▸ SOURCE PASSAGE
— start —
Still not being able to test the 4K is something I am going to have to think about as it would be nice to know how that works, and what it means to production/rendering etc.


----------



## Bennymiata (Mar 4, 2016)

Ask to test the kit that comes with the cfast card and reader, and not the basic camera only kit. 

If you do buy a cfast card, you WILL need it eventually anway.
Don't forget to get a cfast card reader too.


----------



## privatebydesign (Mar 4, 2016)

Bennymiata said:


> Ask to test the kit that comes with the cfast card and reader, and not the basic camera only kit.
> 
> If you do buy a cfast card, you WILL need it eventually anway.
> Don't forget to get a cfast card reader too.



You don't need a reader for a test, you can just plug the camera into a computer.


----------



## pwp (Mar 4, 2016)

If you're just testing it's scarcely an issue. Just accept the obvious that CFast will be much quicker and deeper. Card performance during a 1DX test will be almost the least interesting aspect of evaluating the camera. Interesting maybe, but hardly worth worrying about. It'll be FAst ;D

Enjoy the test drive.

-pw


----------



## expatinasia (Mar 4, 2016)

pwp said:


> If you're just testing it's scarcely an issue. Just accept the obvious that CFast will be much quicker and deeper. Card performance during a 1DX test will be almost the least interesting aspect of evaluating the camera. Interesting maybe, but hardly worth worrying about. It'll be FAst ;D
> 
> Enjoy the test drive.
— end —
▸ SET OF TASKS
[1] List the usernames shown in the post headers of the camera forum thread.
[2] Quote the camera forum thread between "## Bennymiata (Mar" and "privatebydesign (Mar 4, 2016)", inclusive.
The data after this text has nothing to do with the work here.

▸ ENTRIES SUPPLIED
— start —
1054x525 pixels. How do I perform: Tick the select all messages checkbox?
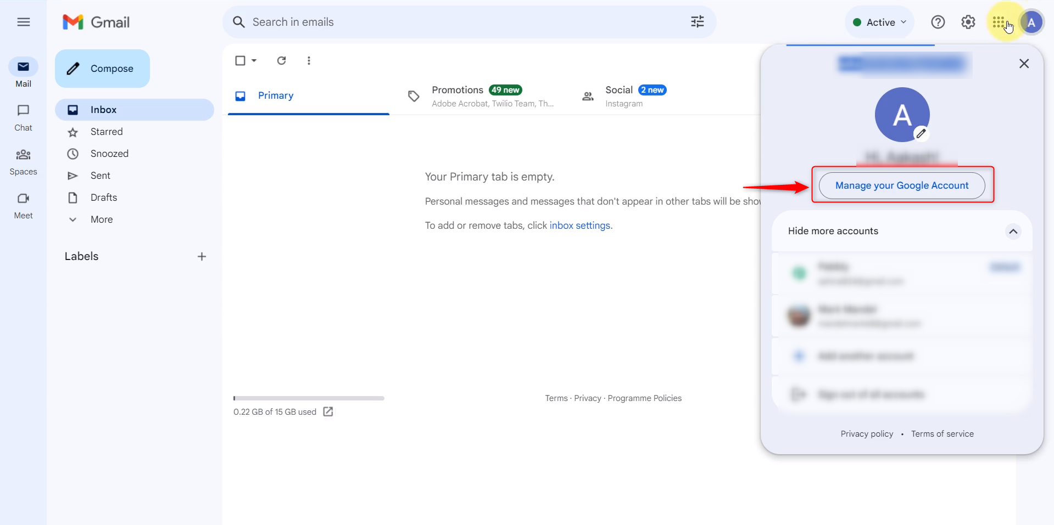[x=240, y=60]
— end —
— start —
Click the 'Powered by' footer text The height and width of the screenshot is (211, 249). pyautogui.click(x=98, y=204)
— end —
▸ LIST OF SOLUTIONS
[1] Bennymiata, privatebydesign, pwp, expatinasia

[2]
## Bennymiata (Mar 4, 2016)

Ask to test the kit that comes with the cfast card and reader, and not the basic camera only kit. 

If you do buy a cfast card, you WILL need it eventually anway.
Don't forget to get a cfast card reader too.


----------



## privatebydesign (Mar 4, 2016)